THE MARQUESS OF WESTMEATH

said, he believed that so long as there was a Protestant Institution in Ireland the Roman Catholic clergy would never let the Protestant religion exist in quiet. Let not the Government "lay the flattering unction to their souls" that this concession would give religious peace in Ireland. He did not think that the Roman Catholic laity had those feelings of hostility towards the Protestant Church. If they were let alone this kind of religious dissension would not continue. The Roman Catholic clergy would talk against the Church as long as they were permitted, and until they were able to strike it effectually, which they would not fail to do.

VISCOUNT DUNGANNON

said, he could not agree in the principle of withdrawing any further opposition to this measure. He thought it was a bad measure, and that it ought to be opposed to the last. It appeared to him to be an extraordinary way of displaying a friendly feeling towards the Church to take away one of its supports in Ireland. It was admitted on all hands that the Ecclesiastical Commissioners had not sufficient funds to supply the deficiency that would be occasioned by the abolition of ministers' money. He thought of all dangerous precedents ever established this was one. He thought that this was the most glaring of all acts of injustice. Of all the outrageous acts of spoliation committed against the Established Church in his opinion this was the most flagrant. He regretted exceedingly that the noble Earl with whom it was his pride generally to act had withdrawn all further opposition to the measure. He confessed he was at a loss to understand the reason why he had adopted that course. He viewed this Bill as the first step in the downward movement, which would be followed by the most disastrous consequences to the Established Church in Ireland. The Government were establishing a precedent which he thought was fraught with mischief and glaring injustice.
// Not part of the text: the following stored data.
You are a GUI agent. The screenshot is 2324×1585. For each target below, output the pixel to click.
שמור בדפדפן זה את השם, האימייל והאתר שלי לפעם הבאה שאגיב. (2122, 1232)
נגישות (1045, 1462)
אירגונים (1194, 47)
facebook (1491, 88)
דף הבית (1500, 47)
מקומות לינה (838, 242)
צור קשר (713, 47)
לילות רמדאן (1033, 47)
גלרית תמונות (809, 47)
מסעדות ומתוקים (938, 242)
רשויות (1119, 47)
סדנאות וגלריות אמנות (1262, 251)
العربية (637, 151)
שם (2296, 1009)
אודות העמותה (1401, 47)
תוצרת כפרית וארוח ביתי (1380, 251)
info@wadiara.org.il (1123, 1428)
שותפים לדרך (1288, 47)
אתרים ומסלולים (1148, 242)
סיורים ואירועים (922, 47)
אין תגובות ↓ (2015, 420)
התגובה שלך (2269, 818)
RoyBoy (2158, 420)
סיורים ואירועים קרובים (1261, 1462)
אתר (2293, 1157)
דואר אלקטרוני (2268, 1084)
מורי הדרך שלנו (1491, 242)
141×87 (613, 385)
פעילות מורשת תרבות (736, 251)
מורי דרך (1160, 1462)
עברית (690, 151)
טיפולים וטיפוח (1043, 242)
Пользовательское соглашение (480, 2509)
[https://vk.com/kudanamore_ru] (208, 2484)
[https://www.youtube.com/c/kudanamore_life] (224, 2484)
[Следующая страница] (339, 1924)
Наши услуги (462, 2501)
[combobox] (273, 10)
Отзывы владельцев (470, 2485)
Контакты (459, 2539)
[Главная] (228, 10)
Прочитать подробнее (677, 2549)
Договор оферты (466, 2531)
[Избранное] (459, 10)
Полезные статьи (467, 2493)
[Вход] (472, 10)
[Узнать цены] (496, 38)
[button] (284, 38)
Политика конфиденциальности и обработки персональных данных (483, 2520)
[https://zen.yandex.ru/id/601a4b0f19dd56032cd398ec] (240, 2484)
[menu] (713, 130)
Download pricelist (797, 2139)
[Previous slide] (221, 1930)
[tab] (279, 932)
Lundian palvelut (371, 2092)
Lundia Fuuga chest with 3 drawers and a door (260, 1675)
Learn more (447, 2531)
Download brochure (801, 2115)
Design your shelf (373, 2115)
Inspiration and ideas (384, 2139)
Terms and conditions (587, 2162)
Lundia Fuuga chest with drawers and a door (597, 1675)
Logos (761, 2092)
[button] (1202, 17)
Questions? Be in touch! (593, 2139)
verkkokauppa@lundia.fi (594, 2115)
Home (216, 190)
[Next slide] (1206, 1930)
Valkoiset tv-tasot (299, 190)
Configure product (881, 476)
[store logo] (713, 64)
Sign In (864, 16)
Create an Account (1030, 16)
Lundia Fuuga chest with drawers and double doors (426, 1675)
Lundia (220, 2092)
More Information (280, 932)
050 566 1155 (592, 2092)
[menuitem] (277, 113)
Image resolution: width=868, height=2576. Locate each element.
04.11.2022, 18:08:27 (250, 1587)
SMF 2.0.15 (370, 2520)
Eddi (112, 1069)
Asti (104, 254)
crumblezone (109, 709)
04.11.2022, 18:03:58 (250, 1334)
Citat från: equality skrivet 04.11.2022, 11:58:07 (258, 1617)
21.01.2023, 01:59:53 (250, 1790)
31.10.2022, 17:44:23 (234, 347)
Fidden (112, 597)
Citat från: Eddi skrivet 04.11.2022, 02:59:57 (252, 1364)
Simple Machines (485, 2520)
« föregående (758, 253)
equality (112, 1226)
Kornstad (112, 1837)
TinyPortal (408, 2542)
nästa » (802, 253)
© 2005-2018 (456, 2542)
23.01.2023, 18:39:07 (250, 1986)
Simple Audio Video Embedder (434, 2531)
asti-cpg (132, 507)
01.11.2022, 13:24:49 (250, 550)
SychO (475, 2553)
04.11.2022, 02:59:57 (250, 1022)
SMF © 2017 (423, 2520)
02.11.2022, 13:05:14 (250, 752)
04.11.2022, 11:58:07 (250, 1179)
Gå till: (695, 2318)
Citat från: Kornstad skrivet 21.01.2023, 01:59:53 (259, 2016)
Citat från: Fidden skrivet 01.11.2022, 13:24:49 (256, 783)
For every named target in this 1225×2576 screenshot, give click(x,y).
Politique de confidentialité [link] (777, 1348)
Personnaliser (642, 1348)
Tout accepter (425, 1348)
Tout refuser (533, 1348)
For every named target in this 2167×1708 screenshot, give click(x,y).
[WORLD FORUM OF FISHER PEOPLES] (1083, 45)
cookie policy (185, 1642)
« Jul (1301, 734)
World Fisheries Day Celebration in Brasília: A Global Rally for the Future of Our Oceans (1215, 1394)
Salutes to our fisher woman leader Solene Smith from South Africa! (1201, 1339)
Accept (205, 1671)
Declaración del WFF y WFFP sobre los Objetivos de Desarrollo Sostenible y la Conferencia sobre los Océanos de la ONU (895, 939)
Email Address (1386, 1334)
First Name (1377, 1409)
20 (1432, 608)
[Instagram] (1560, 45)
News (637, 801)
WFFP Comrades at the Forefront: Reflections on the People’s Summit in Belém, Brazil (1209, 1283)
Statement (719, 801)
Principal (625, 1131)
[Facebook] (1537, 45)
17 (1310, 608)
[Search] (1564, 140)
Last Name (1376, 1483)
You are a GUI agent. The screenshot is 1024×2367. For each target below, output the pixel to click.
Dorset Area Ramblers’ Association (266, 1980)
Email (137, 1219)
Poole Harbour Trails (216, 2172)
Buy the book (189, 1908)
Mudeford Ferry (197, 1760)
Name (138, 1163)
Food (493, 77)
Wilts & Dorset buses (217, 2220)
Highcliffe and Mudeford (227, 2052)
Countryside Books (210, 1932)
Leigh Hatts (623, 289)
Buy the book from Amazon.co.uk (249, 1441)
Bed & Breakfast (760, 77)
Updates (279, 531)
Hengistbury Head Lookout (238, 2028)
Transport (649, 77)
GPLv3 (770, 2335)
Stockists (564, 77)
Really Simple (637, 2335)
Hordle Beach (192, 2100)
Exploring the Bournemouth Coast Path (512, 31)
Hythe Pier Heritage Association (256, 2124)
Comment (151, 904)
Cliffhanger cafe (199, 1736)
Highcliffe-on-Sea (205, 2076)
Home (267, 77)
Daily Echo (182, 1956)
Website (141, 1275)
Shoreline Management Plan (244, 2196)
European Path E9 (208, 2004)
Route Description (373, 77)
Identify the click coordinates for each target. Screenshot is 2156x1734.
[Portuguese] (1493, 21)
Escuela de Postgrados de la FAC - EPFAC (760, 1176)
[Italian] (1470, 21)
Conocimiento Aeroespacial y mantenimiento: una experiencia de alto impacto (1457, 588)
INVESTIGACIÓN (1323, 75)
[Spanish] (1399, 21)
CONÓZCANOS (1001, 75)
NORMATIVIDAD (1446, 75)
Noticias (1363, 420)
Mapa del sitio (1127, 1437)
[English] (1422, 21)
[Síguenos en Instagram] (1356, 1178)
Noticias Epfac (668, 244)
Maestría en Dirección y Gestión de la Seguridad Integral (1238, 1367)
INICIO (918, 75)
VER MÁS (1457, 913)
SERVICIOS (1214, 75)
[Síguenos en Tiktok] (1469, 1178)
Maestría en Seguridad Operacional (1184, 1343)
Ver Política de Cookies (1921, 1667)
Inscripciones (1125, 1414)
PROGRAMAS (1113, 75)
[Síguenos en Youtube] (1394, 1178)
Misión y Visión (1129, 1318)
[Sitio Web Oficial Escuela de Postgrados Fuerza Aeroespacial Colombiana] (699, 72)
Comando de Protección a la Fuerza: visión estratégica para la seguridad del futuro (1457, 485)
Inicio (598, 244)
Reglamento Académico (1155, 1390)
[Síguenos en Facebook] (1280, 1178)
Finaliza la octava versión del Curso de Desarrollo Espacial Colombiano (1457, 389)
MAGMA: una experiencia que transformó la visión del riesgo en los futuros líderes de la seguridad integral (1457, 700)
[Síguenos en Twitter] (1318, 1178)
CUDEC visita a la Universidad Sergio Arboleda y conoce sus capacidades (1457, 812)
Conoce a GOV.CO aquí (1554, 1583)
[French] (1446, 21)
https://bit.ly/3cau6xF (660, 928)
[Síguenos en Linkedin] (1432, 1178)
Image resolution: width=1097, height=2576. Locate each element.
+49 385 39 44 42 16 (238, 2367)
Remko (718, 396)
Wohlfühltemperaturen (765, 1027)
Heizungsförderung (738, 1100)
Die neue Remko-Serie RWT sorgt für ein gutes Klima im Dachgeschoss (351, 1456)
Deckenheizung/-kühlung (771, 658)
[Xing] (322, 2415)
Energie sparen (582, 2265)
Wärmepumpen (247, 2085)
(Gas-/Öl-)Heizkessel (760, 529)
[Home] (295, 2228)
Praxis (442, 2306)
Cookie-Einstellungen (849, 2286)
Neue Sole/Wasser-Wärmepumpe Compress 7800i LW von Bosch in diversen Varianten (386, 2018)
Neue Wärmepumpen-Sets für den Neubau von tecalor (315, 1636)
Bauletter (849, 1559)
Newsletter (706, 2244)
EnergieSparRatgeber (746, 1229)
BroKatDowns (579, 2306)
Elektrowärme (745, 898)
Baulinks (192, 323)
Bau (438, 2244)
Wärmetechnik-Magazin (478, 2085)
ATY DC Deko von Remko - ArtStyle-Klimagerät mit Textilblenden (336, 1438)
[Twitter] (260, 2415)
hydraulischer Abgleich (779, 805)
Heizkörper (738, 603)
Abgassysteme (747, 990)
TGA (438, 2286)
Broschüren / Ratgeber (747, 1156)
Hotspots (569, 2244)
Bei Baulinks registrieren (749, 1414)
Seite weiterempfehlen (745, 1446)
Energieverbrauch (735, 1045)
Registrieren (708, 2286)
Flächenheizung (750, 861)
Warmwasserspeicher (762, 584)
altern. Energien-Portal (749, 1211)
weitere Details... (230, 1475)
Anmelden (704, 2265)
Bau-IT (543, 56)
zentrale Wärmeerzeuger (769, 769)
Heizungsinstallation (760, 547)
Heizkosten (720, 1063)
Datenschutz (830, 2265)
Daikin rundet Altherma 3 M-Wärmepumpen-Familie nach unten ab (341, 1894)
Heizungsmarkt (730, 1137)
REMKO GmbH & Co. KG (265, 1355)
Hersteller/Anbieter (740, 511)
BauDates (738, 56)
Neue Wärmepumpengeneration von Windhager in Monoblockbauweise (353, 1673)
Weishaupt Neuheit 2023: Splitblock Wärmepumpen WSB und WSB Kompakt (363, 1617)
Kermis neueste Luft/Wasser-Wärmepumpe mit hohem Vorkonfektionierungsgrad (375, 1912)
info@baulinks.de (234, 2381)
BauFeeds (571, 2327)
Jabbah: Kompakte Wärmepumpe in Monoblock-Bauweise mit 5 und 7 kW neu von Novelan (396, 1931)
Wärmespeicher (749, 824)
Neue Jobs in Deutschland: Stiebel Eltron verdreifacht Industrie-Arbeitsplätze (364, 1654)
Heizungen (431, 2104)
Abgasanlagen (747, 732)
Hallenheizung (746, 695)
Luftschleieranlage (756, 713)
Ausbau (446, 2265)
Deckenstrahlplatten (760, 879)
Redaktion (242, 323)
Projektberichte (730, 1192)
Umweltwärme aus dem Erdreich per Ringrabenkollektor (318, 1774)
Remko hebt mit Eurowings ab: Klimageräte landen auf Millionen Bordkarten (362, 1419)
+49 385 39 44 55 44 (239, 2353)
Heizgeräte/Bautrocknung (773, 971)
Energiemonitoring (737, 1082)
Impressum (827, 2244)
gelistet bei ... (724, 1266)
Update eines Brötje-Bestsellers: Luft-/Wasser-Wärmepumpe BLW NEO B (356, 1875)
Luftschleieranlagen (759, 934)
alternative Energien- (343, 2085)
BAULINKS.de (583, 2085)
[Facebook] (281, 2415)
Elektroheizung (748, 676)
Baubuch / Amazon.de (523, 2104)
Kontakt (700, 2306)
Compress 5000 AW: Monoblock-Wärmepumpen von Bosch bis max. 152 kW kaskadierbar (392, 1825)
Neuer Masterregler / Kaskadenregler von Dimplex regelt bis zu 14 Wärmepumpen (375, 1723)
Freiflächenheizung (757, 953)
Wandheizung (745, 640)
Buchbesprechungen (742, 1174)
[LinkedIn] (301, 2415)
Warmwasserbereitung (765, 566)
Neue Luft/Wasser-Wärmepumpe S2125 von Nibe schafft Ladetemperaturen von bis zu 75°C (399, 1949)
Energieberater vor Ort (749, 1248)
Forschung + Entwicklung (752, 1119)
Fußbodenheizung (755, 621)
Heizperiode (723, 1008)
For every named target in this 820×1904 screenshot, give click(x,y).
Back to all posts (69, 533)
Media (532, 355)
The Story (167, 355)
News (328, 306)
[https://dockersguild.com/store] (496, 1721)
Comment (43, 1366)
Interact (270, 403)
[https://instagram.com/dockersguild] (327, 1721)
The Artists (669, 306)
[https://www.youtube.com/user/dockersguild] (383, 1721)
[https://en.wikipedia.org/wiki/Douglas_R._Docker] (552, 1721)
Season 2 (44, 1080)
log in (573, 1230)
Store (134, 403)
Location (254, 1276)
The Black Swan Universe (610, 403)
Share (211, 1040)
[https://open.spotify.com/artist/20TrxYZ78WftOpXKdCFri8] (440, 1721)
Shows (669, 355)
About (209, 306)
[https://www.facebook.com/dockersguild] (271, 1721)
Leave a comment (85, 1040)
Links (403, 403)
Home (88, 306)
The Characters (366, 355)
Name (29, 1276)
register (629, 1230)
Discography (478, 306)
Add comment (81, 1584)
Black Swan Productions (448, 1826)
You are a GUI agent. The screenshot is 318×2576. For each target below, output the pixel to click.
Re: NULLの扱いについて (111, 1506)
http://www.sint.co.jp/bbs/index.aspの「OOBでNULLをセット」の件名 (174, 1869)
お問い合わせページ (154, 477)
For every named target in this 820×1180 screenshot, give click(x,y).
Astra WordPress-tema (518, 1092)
On Question, Resolved in the Negative.

THE EARL OF ELLENBOROUGH

said, he had placed an Amendment before Her Majesty's Ministers. He was not disposed to detain their Lordships by urging arguments in support of it. He would leave it in the hands of the Government to do what they liked with it.

EARL GRANVILLE

said, the Bill did not deal with the re-organization of the Ecclesiastical Commission, and, therefore, he did not think that that was a proper time to discuss the Amendment of the noble Earl. The Government would, however, be willing to take the Amendments generally into consideration, with a view of shaping some measure to effect the object they had in view.

THE EARL OF WICKLOW

thought, under those circumstances, it would be much better to postpone the further progress of the measure until the Amendments were considered.

EARL GRANVILLE

said, he was of opinion that no advantage could result from the postponement of the Bill. The Government were prepared to give due consideration to the Amendments which had been suggested, and he felt assured that in adopting that course they would have the full co-operation of the Ecclesiastical Commissioners themselves.

THE BISHOP OF KILMORE

said, that he should be sorry that the passing of the Bill should lead to an agitation upon the clergy of the Established Church against the Maynooth grant, by way of reprisal for the abolition of ministers' money. The adoption of such a course would, in his opinion, be unworthy of their sacred calling.

Original Motion agreed to; House in Committee accordingly; Bill reported, without Amendment; and to be read 3a on Friday next.

House adjourned at a Quarter past Nine o'clock, till To-morrow, Half-past Ten o'clock.